Top of Reading text

Textile wet processing stages such as dyeing and finishing mills contribute to the major pollution loads in the industry sector since these processes use a wide range of chemicals to achieve the desired properties (luster, softness, etc.) on the textile product (1,3). The development of environmentally safe practices for dyeing textiles can impose technical and economical limitations given that both the wastewater quality and quantity depend to a considerable degree on the application used for a certain substrate (fiber or fabric) such as the dye type (e.g. reactive dyes) and auxiliary chemicals (e.g. wetting agents) (3,5). Dyes that are use in textile industry pose an environmental concern because they are design to produce colors that are resistant to oxidizing and reducing agents, washing, and light exposure (4-5). These properties make color removal from textile wastewater using biological treatments ineffective and most treated effluents are color upon leaving the plant (4).

Different treatments and combinations of textile wastewater treatment technologies proposed in literature include biological treatments, activated carbon adsorption, electrocoagulation, electrochemical oxidation, ozone, and membrane filtration. Biological treatments are effective in treating effluent to governmental standards but ineffective in removing dyes (1, 4). Activated carbon adsorption is an alternative method to combine with biological treatments for effective removal of COD, heavy metals, and color however operating costs are high (2,4). Electrocoagulation is a low cost electrochemical wastewater treatment technology that can be use to remove color however an area of concern is the regular replacement of sacrificial electrodes due to oxidation in effluent stream (6). Electrochemical oxidation and ozone technologies are effective in removing color and organic pollutants in wastewater however capital and running costs are areas of concern (2). Membrane filtration processes are an advance treatment technology for treating water to be reuse and recycle in the industry sector (1,4).

Bottom of Reading text
Top of Provided information

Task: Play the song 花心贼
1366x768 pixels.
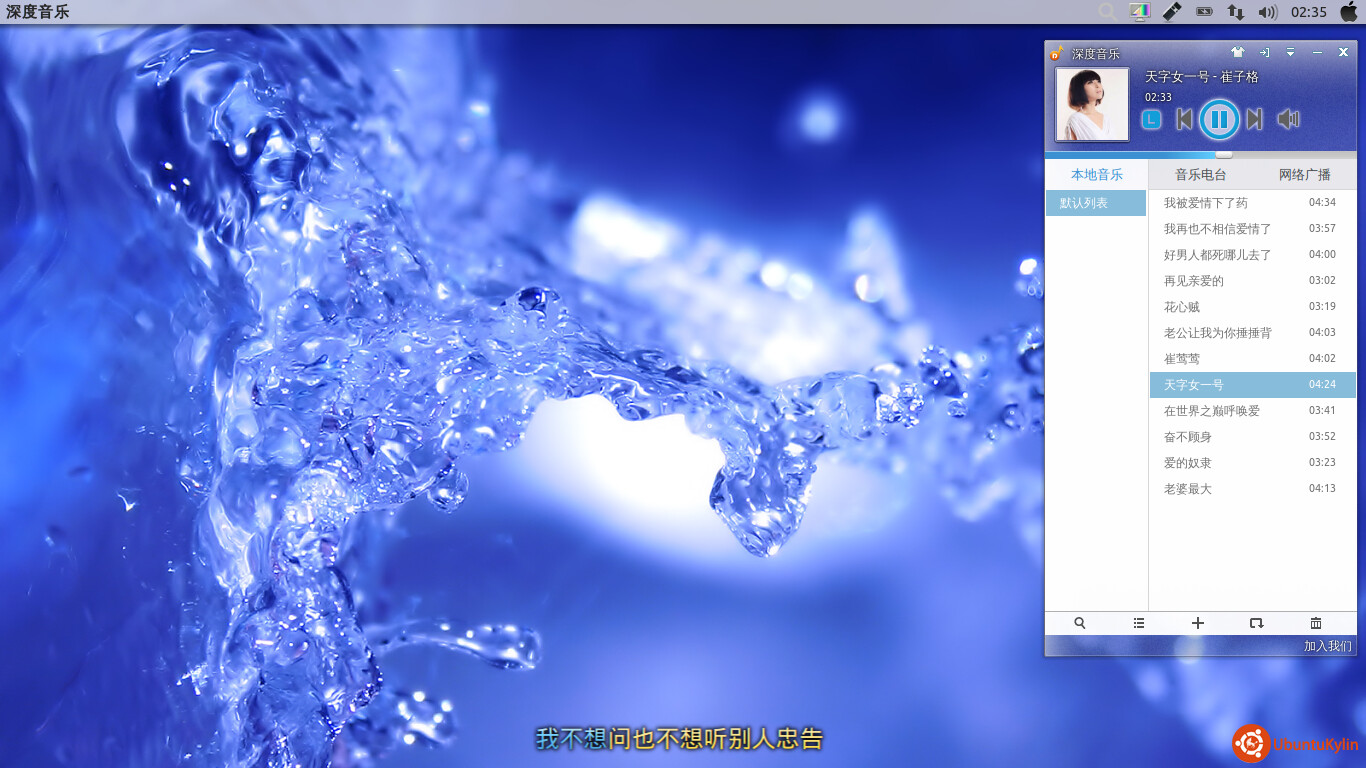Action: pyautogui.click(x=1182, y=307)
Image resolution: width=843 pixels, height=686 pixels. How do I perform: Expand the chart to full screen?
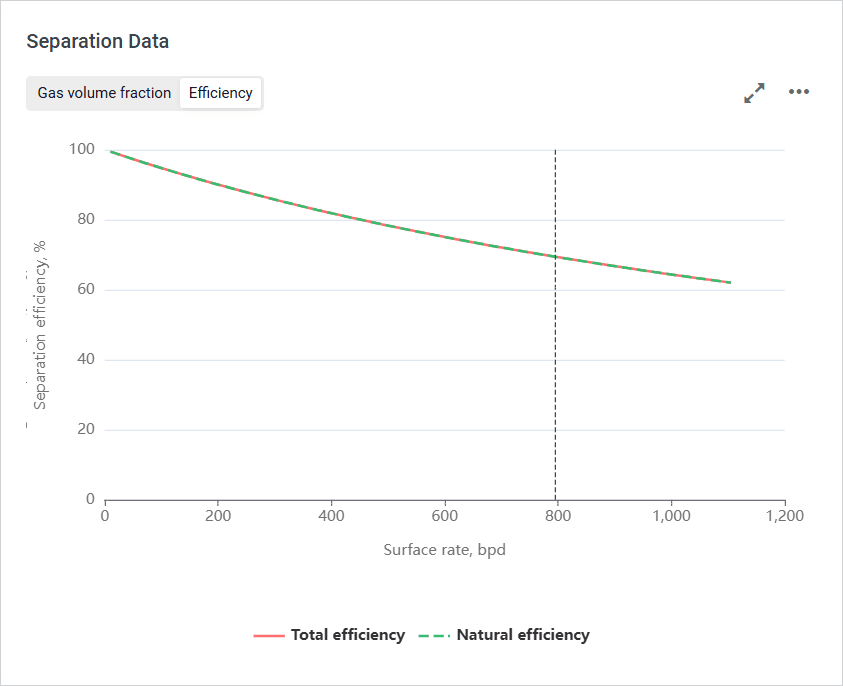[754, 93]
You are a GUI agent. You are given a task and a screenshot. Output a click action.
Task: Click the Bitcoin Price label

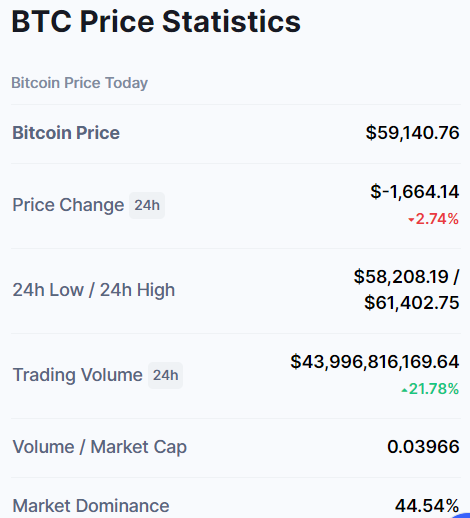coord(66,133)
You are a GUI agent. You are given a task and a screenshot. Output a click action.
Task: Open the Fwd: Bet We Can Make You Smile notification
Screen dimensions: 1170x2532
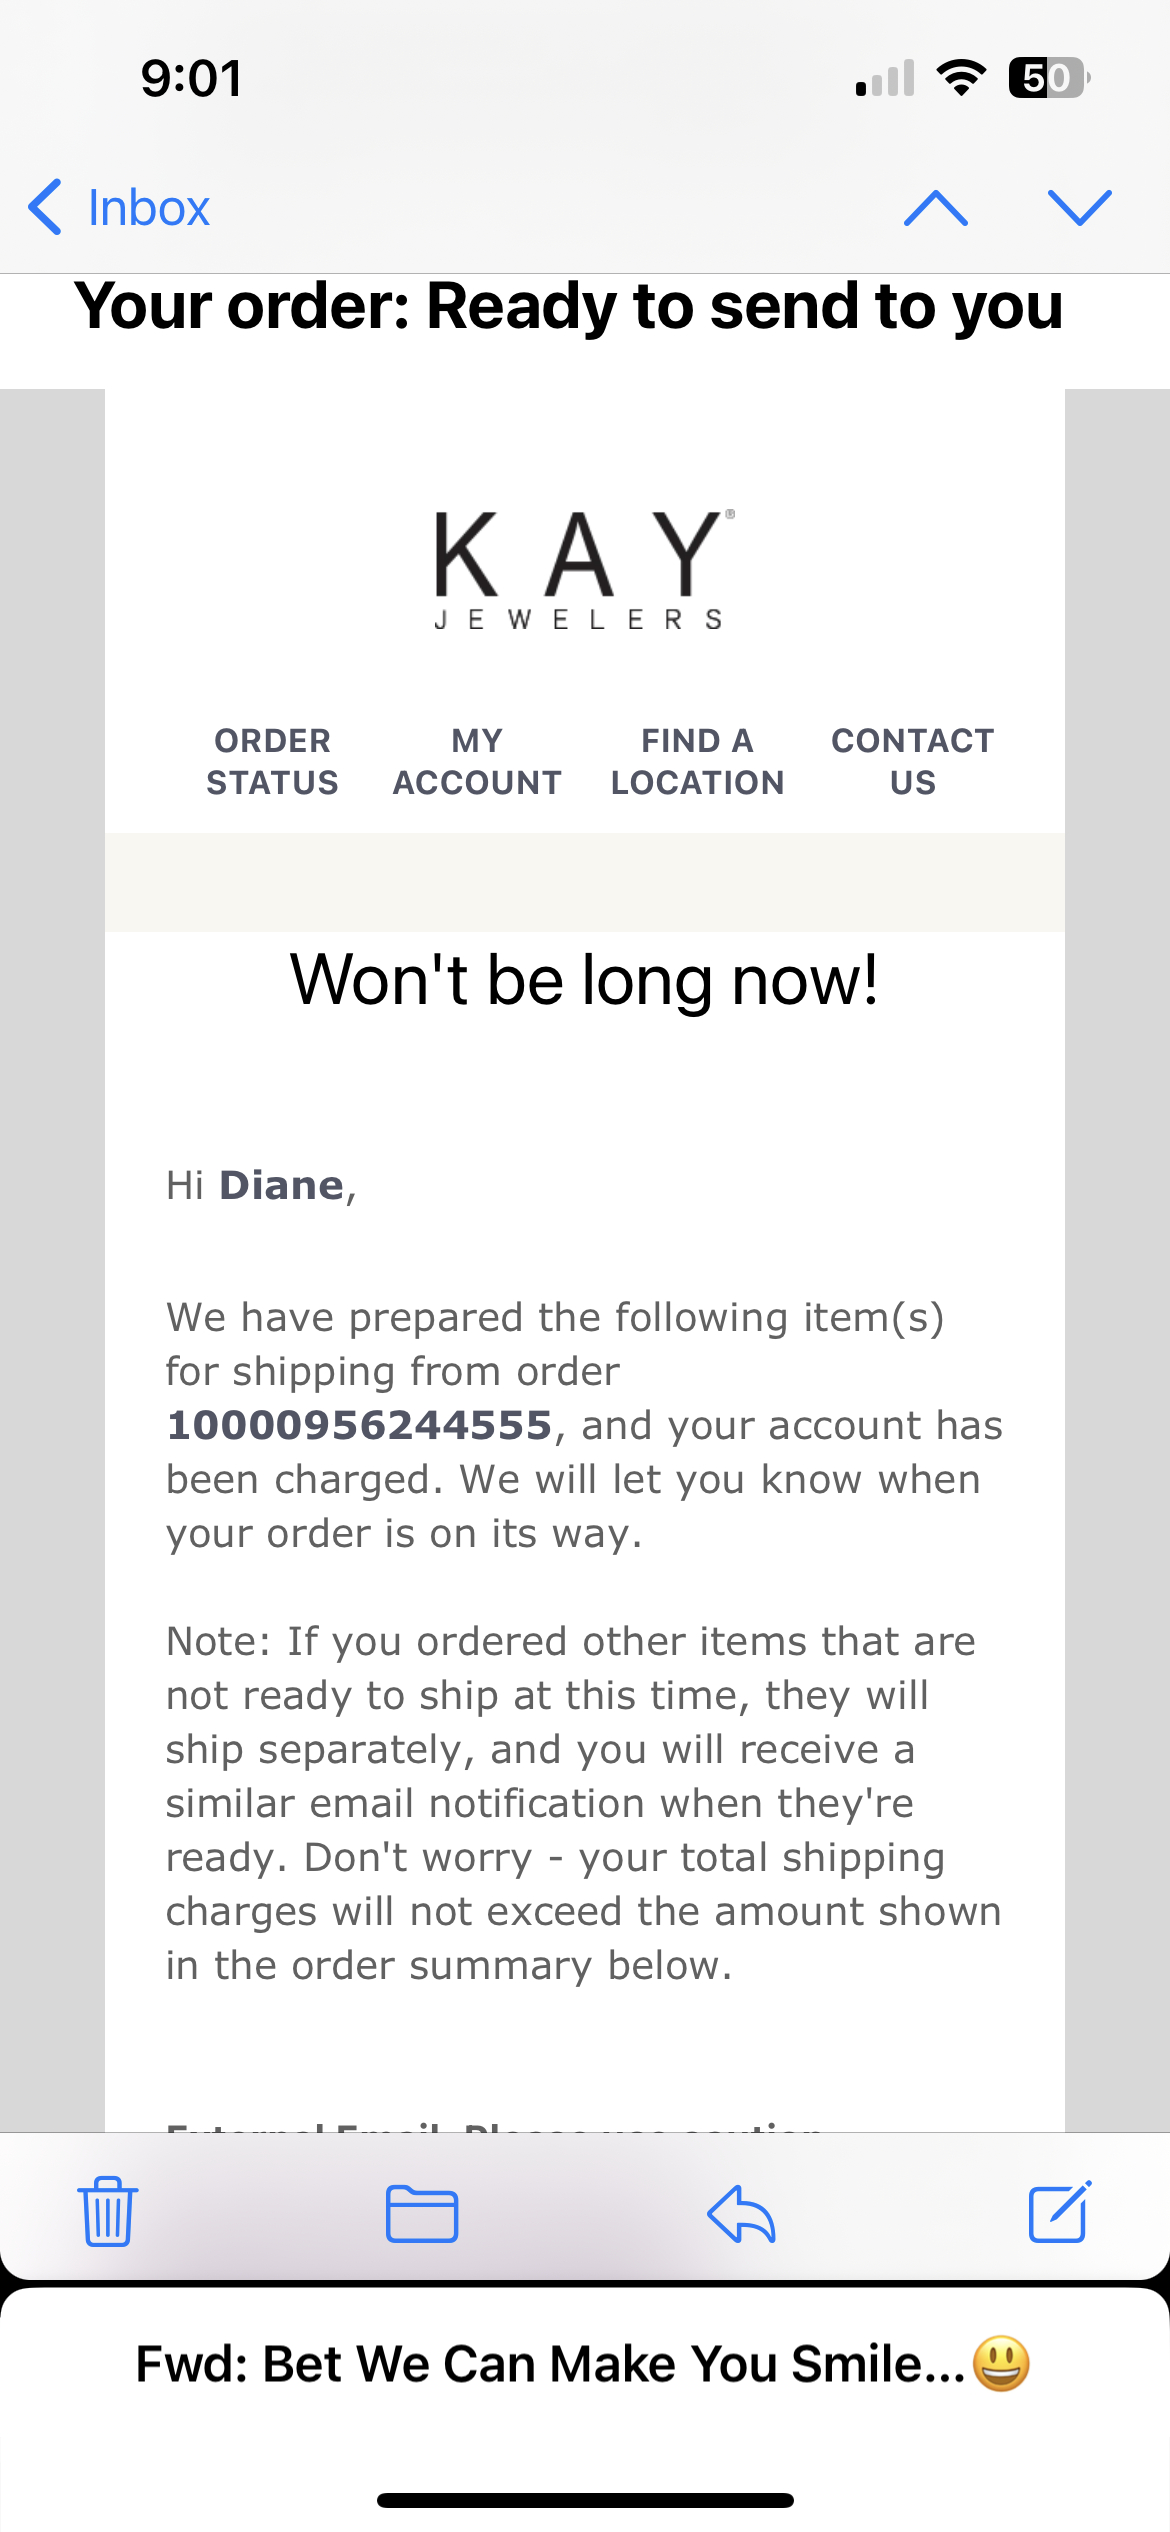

Bottom of Provided information

* **Directions**:
Reproduce the entire textile wastewater text word for word. The listing is unrelated to the textile wastewater text.

* **Response to this exercise**:
Textile wet processing stages such as dyeing and finishing mills contribute to the major pollution loads in the industry sector since these processes use a wide range of chemicals to achieve the desired properties (luster, softness, etc.) on the textile product (1,3). The development of environmentally safe practices for dyeing textiles can impose technical and economical limitations given that both the wastewater quality and quantity depend to a considerable degree on the application used for a certain substrate (fiber or fabric) such as the dye type (e.g. reactive dyes) and auxiliary chemicals (e.g. wetting agents) (3,5). Dyes that are use in textile industry pose an environmental concern because they are design to produce colors that are resistant to oxidizing and reducing agents, washing, and light exposure (4-5). These properties make color removal from textile wastewater using biological treatments ineffective and most treated effluents are color upon leaving the plant (4).

Different treatments and combinations of textile wastewater treatment technologies proposed in literature include biological treatments, activated carbon adsorption, electrocoagulation, electrochemical oxidation, ozone, and membrane filtration. Biological treatments are effective in treating effluent to governmental standards but ineffective in removing dyes (1, 4). Activated carbon adsorption is an alternative method to combine with biological treatments for effective removal of COD, heavy metals, and color however operating costs are high (2,4). Electrocoagulation is a low cost electrochemical wastewater treatment technology that can be use to remove color however an area of concern is the regular replacement of sacrificial electrodes due to oxidation in effluent stream (6). Electrochemical oxidation and ozone technologies are effective in removing color and organic pollutants in wastewater however capital and running costs are areas of concern (2). Membrane filtration processes are an advance treatment technology for treating water to be reuse and recycle in the industry sector (1,4).